*TASK DESCRIPTION*
Could you output every record below exactly as it appears?

*DATA TO EXAMINE*
+---+

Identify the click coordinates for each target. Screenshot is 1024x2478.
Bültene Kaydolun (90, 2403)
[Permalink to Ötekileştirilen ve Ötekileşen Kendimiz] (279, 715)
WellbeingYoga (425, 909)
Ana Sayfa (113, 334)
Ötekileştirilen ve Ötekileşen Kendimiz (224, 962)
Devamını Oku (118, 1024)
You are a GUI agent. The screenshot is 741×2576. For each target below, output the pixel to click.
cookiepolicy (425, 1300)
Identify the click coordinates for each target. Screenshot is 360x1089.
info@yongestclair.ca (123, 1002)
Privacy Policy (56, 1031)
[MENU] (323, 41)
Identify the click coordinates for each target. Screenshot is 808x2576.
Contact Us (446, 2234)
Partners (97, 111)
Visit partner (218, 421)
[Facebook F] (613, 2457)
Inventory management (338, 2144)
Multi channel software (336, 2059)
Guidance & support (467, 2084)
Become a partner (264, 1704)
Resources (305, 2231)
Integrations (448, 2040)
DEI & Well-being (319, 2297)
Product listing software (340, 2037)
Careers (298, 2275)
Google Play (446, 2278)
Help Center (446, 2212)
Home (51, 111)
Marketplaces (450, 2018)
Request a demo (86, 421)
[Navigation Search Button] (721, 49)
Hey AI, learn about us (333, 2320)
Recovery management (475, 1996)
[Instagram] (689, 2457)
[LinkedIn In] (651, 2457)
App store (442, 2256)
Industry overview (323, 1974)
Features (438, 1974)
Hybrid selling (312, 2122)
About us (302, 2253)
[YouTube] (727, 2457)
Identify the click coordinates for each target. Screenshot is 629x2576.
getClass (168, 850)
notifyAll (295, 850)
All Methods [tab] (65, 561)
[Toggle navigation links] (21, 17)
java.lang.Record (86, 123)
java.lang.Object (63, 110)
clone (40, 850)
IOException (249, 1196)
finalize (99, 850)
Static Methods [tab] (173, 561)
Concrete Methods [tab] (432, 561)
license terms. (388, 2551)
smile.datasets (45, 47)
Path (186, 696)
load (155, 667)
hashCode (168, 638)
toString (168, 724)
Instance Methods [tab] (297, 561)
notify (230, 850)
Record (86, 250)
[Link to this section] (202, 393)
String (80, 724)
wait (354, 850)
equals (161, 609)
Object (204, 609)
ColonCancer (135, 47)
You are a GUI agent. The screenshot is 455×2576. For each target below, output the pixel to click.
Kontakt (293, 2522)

+---+

*REPLY*
Identify the click coordinates for each target. Screenshot is 1024x2478.
Bültene Kaydolun (90, 2403)
[Permalink to Ötekileştirilen ve Ötekileşen Kendimiz] (279, 715)
WellbeingYoga (425, 909)
Ana Sayfa (113, 334)
Ötekileştirilen ve Ötekileşen Kendimiz (224, 962)
Devamını Oku (118, 1024)
You are a GUI agent. The screenshot is 741×2576. For each target below, output the pixel to click.
cookiepolicy (425, 1300)
Identify the click coordinates for each target. Screenshot is 360x1089.
info@yongestclair.ca (123, 1002)
Privacy Policy (56, 1031)
[MENU] (323, 41)
Identify the click coordinates for each target. Screenshot is 808x2576.
Contact Us (446, 2234)
Partners (97, 111)
Visit partner (218, 421)
[Facebook F] (613, 2457)
Inventory management (338, 2144)
Multi channel software (336, 2059)
Guidance & support (467, 2084)
Become a partner (264, 1704)
Resources (305, 2231)
Integrations (448, 2040)
DEI & Well-being (319, 2297)
Product listing software (340, 2037)
Careers (298, 2275)
Google Play (446, 2278)
Help Center (446, 2212)
Home (51, 111)
Marketplaces (450, 2018)
Request a demo (86, 421)
[Navigation Search Button] (721, 49)
Hey AI, learn about us (333, 2320)
Recovery management (475, 1996)
[Instagram] (689, 2457)
[LinkedIn In] (651, 2457)
App store (442, 2256)
Industry overview (323, 1974)
Features (438, 1974)
Hybrid selling (312, 2122)
About us (302, 2253)
[YouTube] (727, 2457)
Identify the click coordinates for each target. Screenshot is 629x2576.
getClass (168, 850)
notifyAll (295, 850)
All Methods [tab] (65, 561)
[Toggle navigation links] (21, 17)
java.lang.Record (86, 123)
java.lang.Object (63, 110)
clone (40, 850)
IOException (249, 1196)
finalize (99, 850)
Static Methods [tab] (173, 561)
Concrete Methods [tab] (432, 561)
license terms. (388, 2551)
smile.datasets (45, 47)
Path (186, 696)
load (155, 667)
hashCode (168, 638)
toString (168, 724)
Instance Methods [tab] (297, 561)
notify (230, 850)
Record (86, 250)
[Link to this section] (202, 393)
String (80, 724)
wait (354, 850)
equals (161, 609)
Object (204, 609)
ColonCancer (135, 47)
You are a GUI agent. The screenshot is 455×2576. For each target below, output the pixel to click.
Kontakt (293, 2522)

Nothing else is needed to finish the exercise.